WHAT TO DO:
Reproduce word for word the lines between those holding "Image resolution: width=929" and "Click the DeFi TVL row label", inclusive, and nothing else from the data below.

[Stored records]
= Beginning of Section =

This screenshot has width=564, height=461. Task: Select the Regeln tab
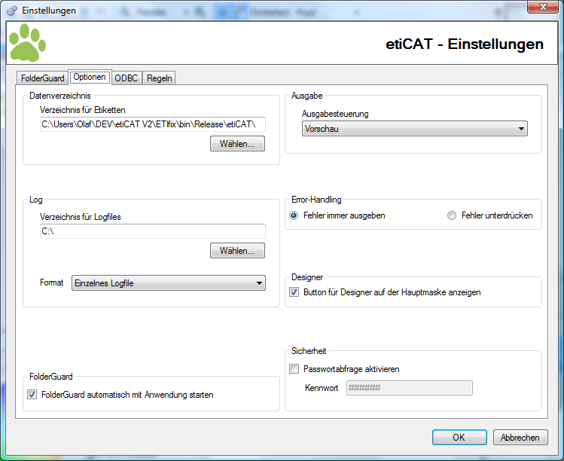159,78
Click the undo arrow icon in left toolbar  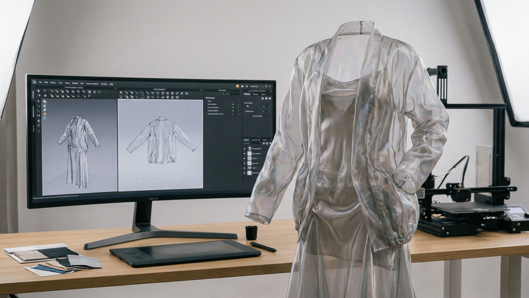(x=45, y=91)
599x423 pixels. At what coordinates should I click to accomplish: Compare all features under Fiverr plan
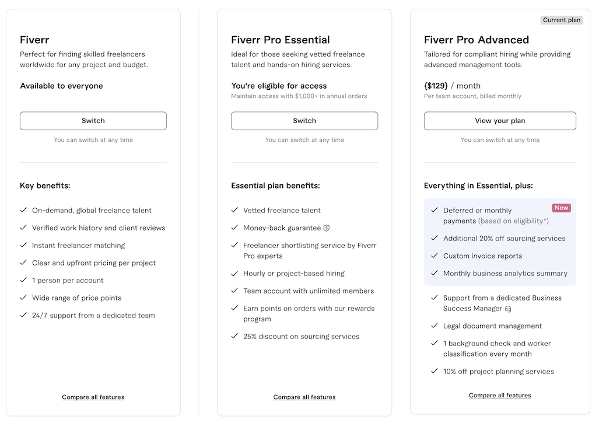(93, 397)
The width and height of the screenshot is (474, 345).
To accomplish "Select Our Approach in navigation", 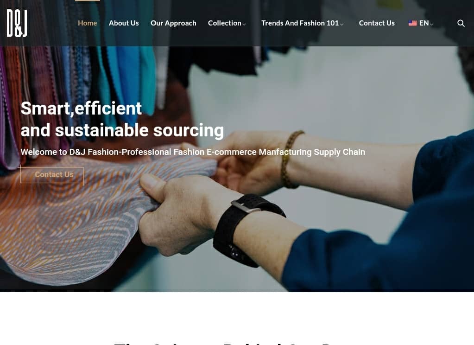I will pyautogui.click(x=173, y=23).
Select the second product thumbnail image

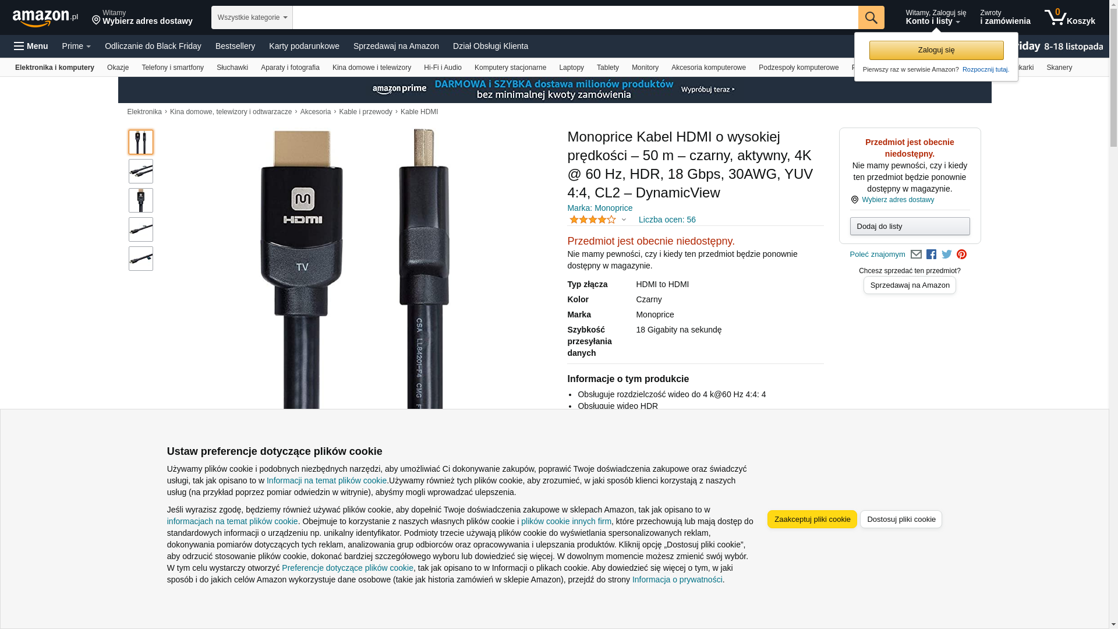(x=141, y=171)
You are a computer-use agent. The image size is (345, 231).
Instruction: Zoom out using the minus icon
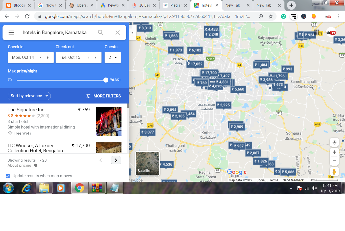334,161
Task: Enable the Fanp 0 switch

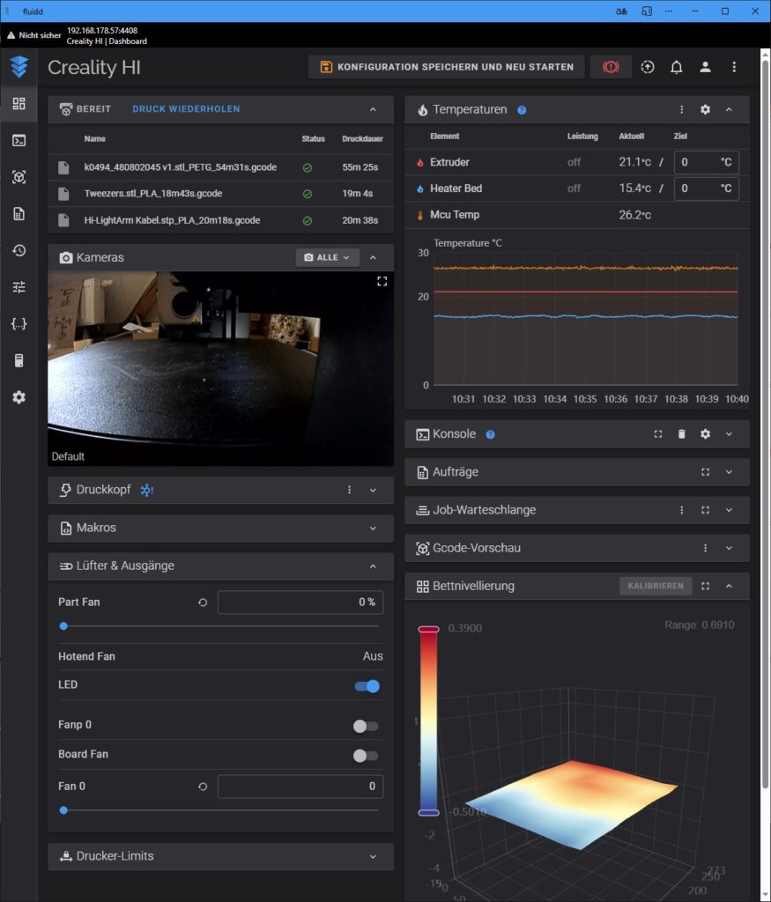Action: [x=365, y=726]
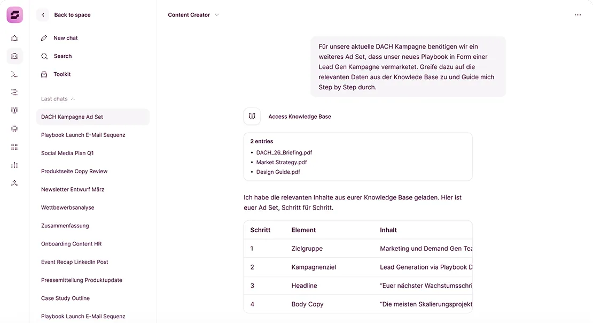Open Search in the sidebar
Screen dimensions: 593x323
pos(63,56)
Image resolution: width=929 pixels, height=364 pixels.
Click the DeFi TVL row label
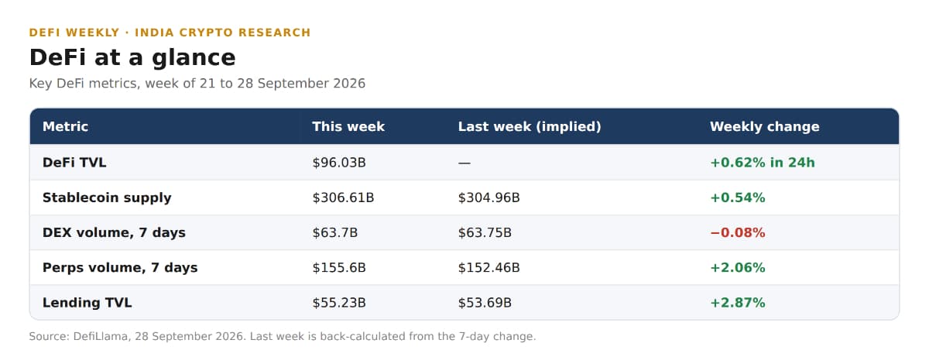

= End of Section =
= Beginning of Section =

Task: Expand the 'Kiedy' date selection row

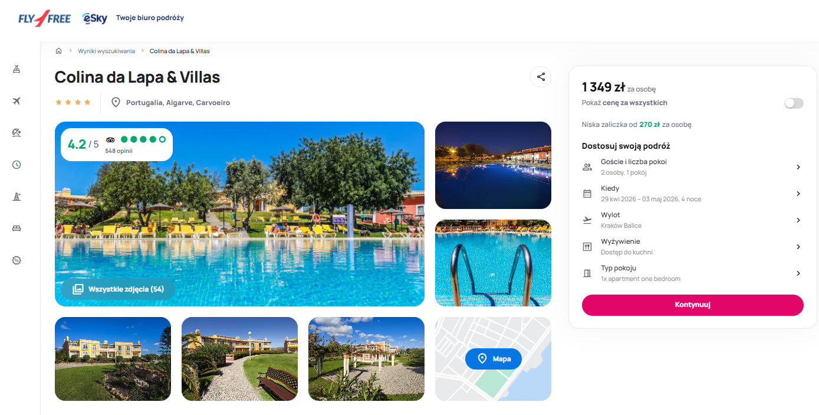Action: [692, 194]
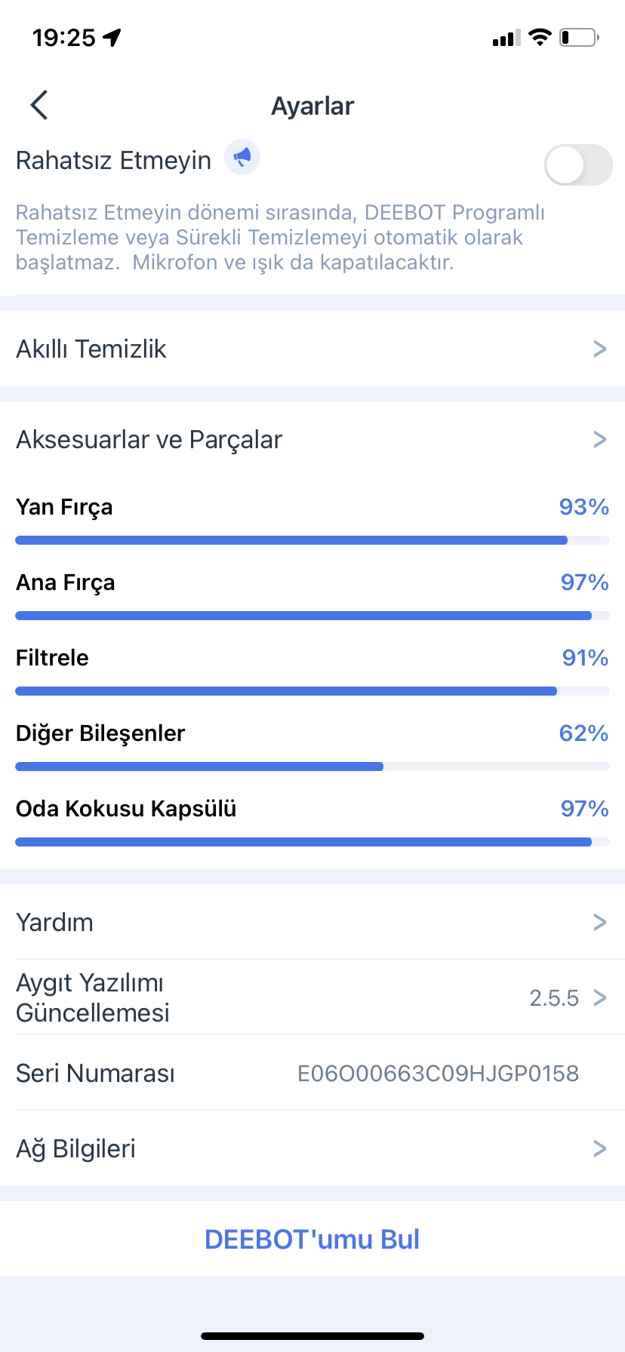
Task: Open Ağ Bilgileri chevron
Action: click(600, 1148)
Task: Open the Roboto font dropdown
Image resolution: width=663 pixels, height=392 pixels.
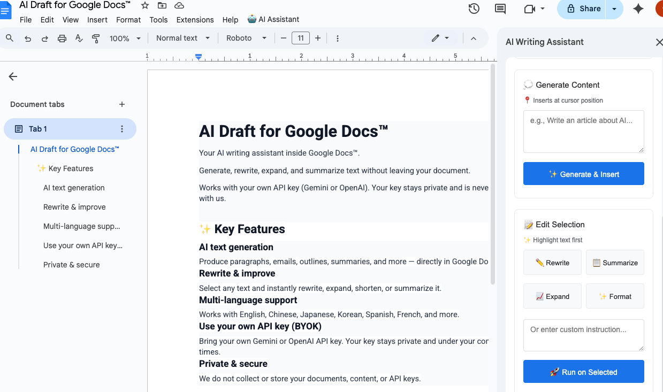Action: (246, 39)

= End of Section =

FINISHED EXERCISE:
Image resolution: width=929 pixels, height=364 pixels.
Click the DeFi TVL row label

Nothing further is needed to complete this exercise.